How do I bridge the gap?
Bring heart and mind in sync?
My desire…trust, hope and faith.



Have you ever doubted someone…whose only aim is do the right thing and help you? And you know your doubts and wobbly faith…adds to their burdens and an already heavy load? Sometimes…I don’t know the answer…or how to make that leap of faith. But I attempt to disarm its hold over me…by speaking the truth. Right now…somehow I need to make the connection between my heart and my mind. My lack of trust…is a reflection solely on me.

I’m sorry!

Saturday, May 27, 2006

The Weight of His World





















When you look in his eyes these days,
You’ll see someone carrying the burdens of many.

Desperate phone calls from those whose future is uncertain,
Pleas to know what will happen as they face the unknown.

A reputation for always doing the right thing,
He aims to treat everyone with respect.

Only now the answers are not forthcoming,
This time, the decisions are not his to make.

For now, sleepless nights are his lot,
Dark circles bear witness, as does the pain in his eyes.

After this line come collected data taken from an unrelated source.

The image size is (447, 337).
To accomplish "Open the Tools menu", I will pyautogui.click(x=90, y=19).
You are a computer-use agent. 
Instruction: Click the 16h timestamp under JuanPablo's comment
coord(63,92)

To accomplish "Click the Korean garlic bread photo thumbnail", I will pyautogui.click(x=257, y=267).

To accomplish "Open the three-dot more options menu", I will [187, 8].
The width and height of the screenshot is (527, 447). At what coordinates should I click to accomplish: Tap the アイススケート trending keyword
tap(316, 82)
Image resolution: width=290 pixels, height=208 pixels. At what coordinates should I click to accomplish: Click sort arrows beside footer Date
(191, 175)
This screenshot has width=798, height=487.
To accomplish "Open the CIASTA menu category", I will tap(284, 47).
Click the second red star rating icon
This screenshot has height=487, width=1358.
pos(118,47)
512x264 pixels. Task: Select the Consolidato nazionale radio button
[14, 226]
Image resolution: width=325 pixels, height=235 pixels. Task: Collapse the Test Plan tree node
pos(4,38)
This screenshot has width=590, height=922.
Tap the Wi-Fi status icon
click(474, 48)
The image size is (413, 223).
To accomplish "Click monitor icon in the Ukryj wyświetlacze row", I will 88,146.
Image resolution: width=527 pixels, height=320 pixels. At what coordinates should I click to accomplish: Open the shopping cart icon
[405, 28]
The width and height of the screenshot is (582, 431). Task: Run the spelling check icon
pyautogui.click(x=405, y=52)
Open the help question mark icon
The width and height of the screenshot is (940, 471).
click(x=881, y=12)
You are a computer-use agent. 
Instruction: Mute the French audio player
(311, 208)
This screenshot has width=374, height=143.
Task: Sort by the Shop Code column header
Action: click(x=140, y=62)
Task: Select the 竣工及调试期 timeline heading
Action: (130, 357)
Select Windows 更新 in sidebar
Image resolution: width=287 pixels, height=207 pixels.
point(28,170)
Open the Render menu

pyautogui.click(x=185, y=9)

Most desperate to take care of his people,
None will ever fully know his efforts on their behalf.

He cries out to God for wisdom and strength,
As he carries the weight of his world on his shoulders.



For you...I thank you for everything you've done. I am most grateful and humbled...even though it doesn't always come through in what I say and do.

Saturday, May 20, 2006

A Hope…a Chance…United 93


A hope…but not a guarantee,
A chance…but not a certainty,
Had the passengers on United 93.

A picture…
A realization…
Of the evil set before them.

Subdued initially by lies,
Communication with loved ones,
Their true mission revealed.

Awful truth sets in,
Oppressed, overwhelmed, just want to cry,
After all…what can we do?

A flicker of hope,
A strength surges through,
Hearts and minds steeled for the mission ahead.

Not a choice,
But a must,
We dare not allow them success.

A plan is formed,
Last goodbyes are said,
Ours the first step, in the war on terror.

Will they ever know the truth?
Will they know that we tried?
Will they remember…and never forget?

They must be strengthened,
And never loose sight,
Find courage, fight strong, finish the battle.

A hope…but not a guarantee,
A chance…but not a certainty,
Let’s roll…let’s fight, our battles’ begun.